Нет, обо всем, что было, не вспомнишь, да и не время теперь вспоминать. Надо решать, как быть дальше. Успокоившись, отдышавшись немного, Мария размышляет: “Сообщить в бригаду я еще успею. Надо, не теряя времени, что-то придумать самой. Во-вторых, обежать деревни, встретиться с девчатами, предупредить, чтобы установили наблюдение за старостами, за каждым их шагом. На это уйдет ночь. Во-вторых, сообщить в бригаду партизанам о затее гитлеровцев и вместе выработать план, как помешать отправке людей в Германию. На это уйдет день. За день старосты вряд ли успеют составить списки, а если и составят, то до городской управы, до Себежа, им эти списки за день не довезти...”
Неожиданная догадка обрадовала ее: “Ведь кто-то из старост повезет эти списки в управу. Если не сам повезет, то передаст полицаям или гитлеровцам. Надо во что бы то ни стало перехватить списки. Это остановит дело на несколько дней”.
Последнее она уже придумывала на бегу. Теперь бежать было легче. На сердце стало спокойнее, да и надежда, что все будет хорошо, так, как задумала, помогала. Так и бежала она от деревни к деревне: невидимой тенью, точно птица ночная, подлетала к известному ей окну и стучала осторожным условным стуком. Шептала девчатам несколько слов и исчезала, бежала дальше, к другой деревне, к другому дому. Ненадолго останавливалась в пути, посреди дороги. Ночь, тишина, звезды над головой яркие, а вокруг лес, темный, жуткий... Стояла, запрокинув к небу голову, глядела на звезды, на эту мерцающую бесконечность и отвлекалась на минуту мыслью. Вспоминались такие же ночи в родной, мирной Дубровке. Бывало, загуляются за околицей, бегут потемну домой, и каждый кустик при дороге страшным зверем кажется. А теперь от всех страхов одно спасение — лес. И чем глубже, тем спокойнее.

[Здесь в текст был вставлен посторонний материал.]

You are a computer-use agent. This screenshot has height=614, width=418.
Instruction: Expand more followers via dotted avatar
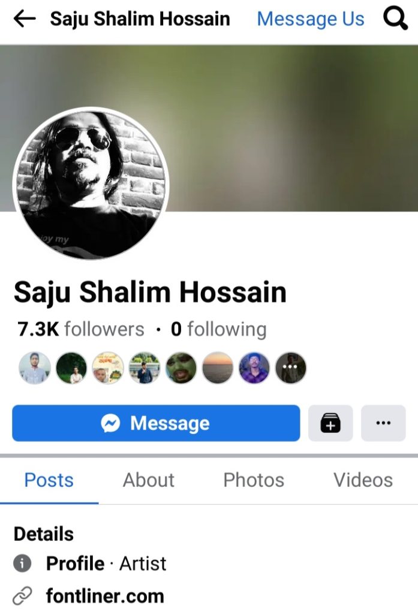(x=291, y=368)
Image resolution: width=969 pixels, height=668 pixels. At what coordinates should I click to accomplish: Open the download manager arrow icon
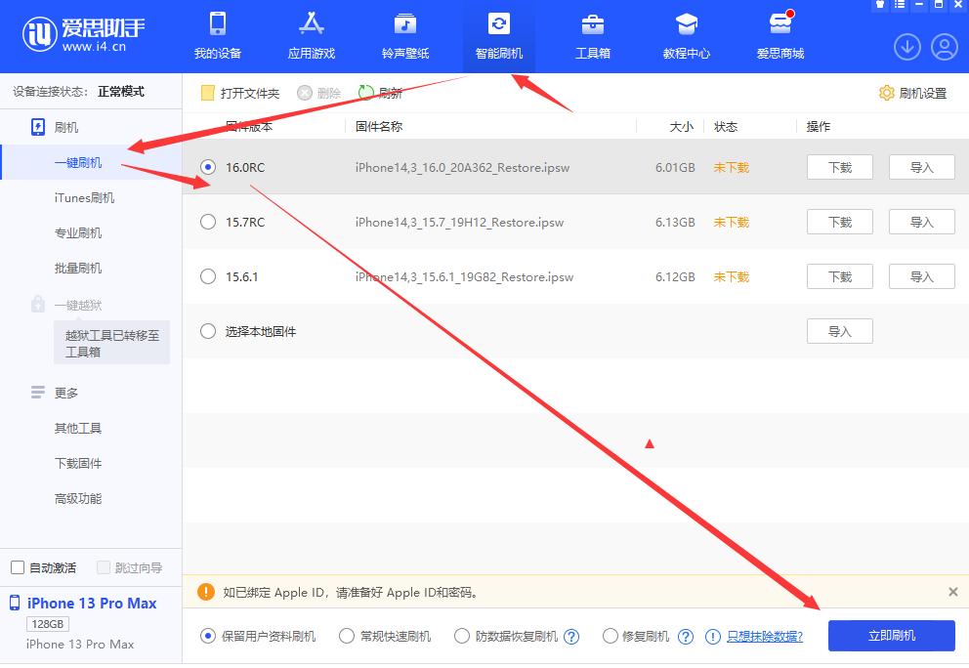(x=907, y=46)
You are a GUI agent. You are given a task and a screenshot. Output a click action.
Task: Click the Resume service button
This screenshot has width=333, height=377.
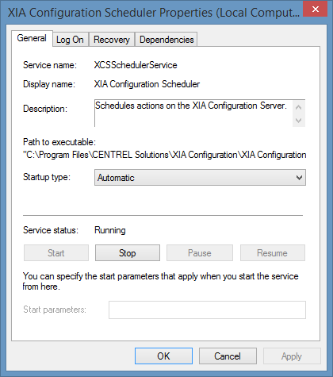(272, 253)
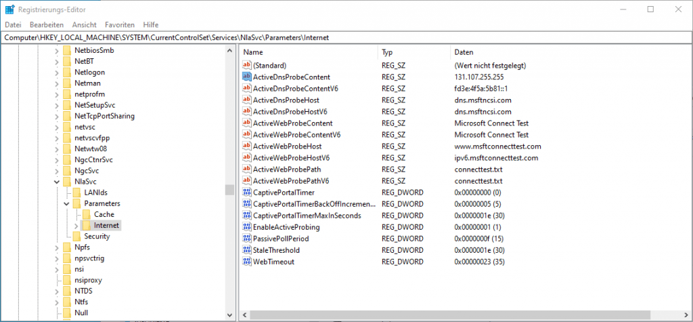Click the NlaSvc folder icon
This screenshot has width=693, height=322.
[67, 181]
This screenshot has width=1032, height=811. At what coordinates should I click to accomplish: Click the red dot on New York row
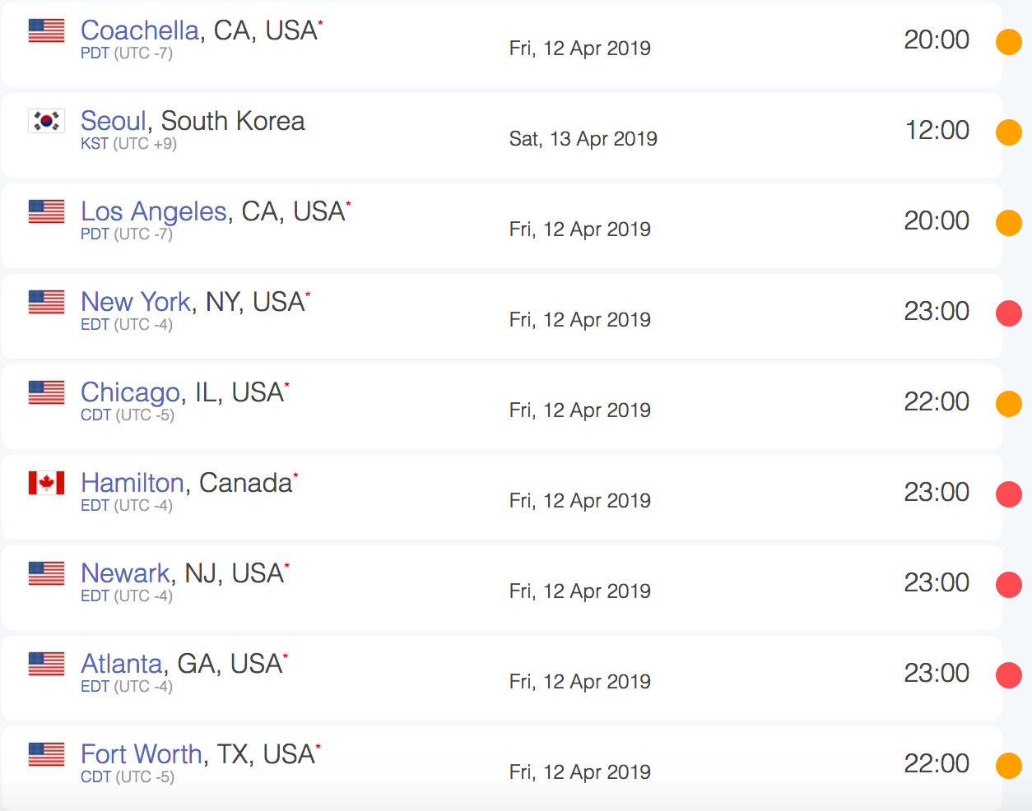pos(1008,313)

От воспоминаний этих становится грустно. “Вернуть бы сейчас назад все эти мирные, безобидные страхи”, — думает она и идет дальше. Через несколько дней волостной старшина Трофимов объехал деревни и собрал у местных старост списки тех, кому предстояло уезжать в Германию. В тот же день он отправился в Себеж, в городскую управу. За каждым шагом его, до самого последнего, следили агенты Марии Пынто. А последний свой шаг старшина Трофимов сделал на большаке, на пути в город. Там и остановили его партизаны.
Она узнала об этом после того, как вернулась в бригаду с очередного боевого задания: собирала через своих агентов разведывательные данные. Радовалась вместе со всеми, что сорвалась у фашистов затея. И снова вспомнила незнакомую девчонку, с которой встретилась в тот вечер за околицей, у старого сарая. Жалко, даже лица ее не разглядела, даже имени не успела узнать.
...Это случилось 16 мая 1944 года. Она заболела тифом. Вместе с сестрой скрывалась в землянке. Место казалось надежным. Но гестаповцы, давно охотившиеся за отважной партизанкой, каким-то образом напали на след. После чудовищных пыток Мария Пынто скончалась, не сказав палачам ни слова.
А вскоре в бригаду пришла девчонка. У партизан, встретивших ее, она спросила: “Мне нужна Мария, где она?” Ей рассказали про Марию и показали могилу, где она похоронена. Постояв в молчании над могилой, девчонка сказала: “Прощай, Мария!” И осталась в отряде.
Говорят, ее тоже звали Марией.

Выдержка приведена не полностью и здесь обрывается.